▶ [Exercise tasks]
1. In the essay on replay value below, what does the text box that appears after the end credits say will be moved on a second playthrough?
2. From the essay on replay value below, pull out the passage that opens with the words containing "And this seems" and closes with "appeal to return.", copied word for word.

The Fallacy of Replay Value in Video Games - Extra Punctuation

So I did Amnesia: The Bunker in ZP recently, which if you haven’t watched, why the hell not, it’s like five minutes of your time, what else were you gonna do with it? Oh, you want a shorter version, don’t you? Look at Mr. Jetsetter here. It’s a very effective horror game that does some interesting things with organically open-ended moment to moment gameplay, in stark contrast to its somewhat linearly laid out predecessors, but it seems to be overtly trying to encourage replay. In fact, the end credits barely finished rolling before a big old text box popped up saying “Why not play again?! It won’t be the same! Well, it is, mostly, but we’re going to move all the traps and first aid kits!”

And this seems like a misstep, to me. Certainly at that time because I have no intention of putting myself through that wringer again anytime soon. Like any good horror game, it’s a chilling, claustrophobic experience that fills you with adrenaline from the simulated threat, and it often took me a while to even work up the courage to leave the safe room, and without the motivation to see the end of the story and discovering where it all leads I didn’t see much appeal to return.

▶ [Rows]

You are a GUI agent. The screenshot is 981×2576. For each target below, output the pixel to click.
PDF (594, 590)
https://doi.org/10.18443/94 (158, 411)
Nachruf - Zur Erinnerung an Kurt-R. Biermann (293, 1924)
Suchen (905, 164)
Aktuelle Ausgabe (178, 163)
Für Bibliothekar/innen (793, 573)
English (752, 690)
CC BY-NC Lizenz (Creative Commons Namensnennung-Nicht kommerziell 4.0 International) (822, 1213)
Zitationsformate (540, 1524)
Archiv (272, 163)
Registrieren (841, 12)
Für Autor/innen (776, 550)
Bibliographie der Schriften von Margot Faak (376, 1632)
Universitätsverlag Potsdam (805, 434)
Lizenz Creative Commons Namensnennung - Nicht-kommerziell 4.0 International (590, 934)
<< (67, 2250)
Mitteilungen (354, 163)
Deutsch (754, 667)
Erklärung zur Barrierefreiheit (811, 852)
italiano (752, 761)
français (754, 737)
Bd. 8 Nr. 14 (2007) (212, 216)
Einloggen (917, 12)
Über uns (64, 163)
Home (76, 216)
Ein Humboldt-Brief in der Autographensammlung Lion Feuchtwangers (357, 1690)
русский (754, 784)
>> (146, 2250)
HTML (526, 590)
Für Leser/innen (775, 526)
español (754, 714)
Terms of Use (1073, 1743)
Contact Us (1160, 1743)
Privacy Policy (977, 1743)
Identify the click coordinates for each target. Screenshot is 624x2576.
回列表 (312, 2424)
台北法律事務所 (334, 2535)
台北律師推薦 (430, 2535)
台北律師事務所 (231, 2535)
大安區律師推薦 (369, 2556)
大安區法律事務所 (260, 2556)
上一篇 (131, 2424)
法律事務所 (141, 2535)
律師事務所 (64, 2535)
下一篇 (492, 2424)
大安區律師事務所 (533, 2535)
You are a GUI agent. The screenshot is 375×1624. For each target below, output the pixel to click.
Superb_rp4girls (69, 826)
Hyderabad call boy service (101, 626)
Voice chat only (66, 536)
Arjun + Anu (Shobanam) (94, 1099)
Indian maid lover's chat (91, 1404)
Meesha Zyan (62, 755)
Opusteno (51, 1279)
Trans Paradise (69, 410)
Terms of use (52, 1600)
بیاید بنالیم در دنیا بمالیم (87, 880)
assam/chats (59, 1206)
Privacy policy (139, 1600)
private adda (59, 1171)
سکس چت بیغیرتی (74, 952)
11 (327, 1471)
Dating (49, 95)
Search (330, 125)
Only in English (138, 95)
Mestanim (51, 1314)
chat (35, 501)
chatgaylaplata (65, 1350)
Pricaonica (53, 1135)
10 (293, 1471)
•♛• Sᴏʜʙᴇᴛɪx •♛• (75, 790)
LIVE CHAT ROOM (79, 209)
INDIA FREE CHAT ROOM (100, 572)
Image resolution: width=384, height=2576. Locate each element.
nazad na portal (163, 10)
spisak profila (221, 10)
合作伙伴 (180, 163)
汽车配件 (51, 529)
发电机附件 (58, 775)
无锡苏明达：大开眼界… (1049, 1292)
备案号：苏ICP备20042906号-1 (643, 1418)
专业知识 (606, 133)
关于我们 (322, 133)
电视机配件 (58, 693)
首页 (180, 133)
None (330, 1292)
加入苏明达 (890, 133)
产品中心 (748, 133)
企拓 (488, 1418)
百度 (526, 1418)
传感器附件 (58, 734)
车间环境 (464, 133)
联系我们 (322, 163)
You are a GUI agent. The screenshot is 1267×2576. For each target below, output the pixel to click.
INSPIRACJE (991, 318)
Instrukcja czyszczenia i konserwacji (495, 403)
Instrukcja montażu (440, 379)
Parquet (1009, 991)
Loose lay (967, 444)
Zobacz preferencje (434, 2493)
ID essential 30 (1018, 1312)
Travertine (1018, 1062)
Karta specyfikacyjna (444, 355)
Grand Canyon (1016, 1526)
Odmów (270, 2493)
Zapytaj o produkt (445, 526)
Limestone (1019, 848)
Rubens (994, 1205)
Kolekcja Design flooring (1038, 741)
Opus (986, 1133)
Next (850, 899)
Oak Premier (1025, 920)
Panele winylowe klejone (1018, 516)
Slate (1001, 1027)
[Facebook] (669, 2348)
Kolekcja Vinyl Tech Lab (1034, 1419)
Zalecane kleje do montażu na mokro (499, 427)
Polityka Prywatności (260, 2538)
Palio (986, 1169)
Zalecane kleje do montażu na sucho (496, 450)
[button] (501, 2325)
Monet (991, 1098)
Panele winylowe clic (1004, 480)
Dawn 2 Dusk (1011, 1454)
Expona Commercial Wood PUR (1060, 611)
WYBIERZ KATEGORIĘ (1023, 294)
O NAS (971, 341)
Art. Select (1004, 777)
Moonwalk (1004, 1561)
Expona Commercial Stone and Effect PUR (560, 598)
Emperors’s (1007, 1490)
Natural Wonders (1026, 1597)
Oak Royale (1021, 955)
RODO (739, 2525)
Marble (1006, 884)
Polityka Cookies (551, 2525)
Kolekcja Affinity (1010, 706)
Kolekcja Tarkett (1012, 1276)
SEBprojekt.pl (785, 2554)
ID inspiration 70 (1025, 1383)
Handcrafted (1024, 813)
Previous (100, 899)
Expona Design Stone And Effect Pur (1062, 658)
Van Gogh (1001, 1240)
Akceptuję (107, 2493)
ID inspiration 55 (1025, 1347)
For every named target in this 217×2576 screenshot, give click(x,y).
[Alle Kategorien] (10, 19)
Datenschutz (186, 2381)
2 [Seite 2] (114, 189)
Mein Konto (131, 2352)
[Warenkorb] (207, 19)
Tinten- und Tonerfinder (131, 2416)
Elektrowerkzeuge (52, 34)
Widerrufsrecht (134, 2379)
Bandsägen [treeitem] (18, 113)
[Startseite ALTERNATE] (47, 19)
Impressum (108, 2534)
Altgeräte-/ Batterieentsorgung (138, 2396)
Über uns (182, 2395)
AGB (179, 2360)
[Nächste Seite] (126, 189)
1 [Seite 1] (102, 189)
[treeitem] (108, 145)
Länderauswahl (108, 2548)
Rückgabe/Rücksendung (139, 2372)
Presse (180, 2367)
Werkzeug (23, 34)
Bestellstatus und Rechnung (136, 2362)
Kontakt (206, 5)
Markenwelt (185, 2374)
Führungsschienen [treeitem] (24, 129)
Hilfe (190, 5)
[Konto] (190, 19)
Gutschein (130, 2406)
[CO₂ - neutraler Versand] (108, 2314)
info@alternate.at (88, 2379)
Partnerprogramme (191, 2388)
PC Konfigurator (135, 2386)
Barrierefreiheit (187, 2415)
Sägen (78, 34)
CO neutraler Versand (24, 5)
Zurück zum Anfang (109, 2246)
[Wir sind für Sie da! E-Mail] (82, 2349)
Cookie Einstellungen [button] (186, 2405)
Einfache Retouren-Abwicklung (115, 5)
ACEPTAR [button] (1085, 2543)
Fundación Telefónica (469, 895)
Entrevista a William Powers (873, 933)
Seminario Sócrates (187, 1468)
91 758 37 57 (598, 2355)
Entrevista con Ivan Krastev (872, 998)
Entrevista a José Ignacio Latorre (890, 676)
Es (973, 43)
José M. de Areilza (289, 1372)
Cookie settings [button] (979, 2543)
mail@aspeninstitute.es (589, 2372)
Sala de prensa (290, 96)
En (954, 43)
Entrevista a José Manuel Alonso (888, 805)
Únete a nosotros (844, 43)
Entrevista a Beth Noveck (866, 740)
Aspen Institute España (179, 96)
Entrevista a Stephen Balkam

▶ [Answers by task]
1. All the traps and first aid kits.

2.
And this seems like a misstep, to me. Certainly at that time because I have no intention of putting myself through that wringer again anytime soon. Like any good horror game, it’s a chilling, claustrophobic experience that fills you with adrenaline from the simulated threat, and it often took me a while to even work up the courage to leave the safe room, and without the motivation to see the end of the story and discovering where it all leads I didn’t see much appeal to return.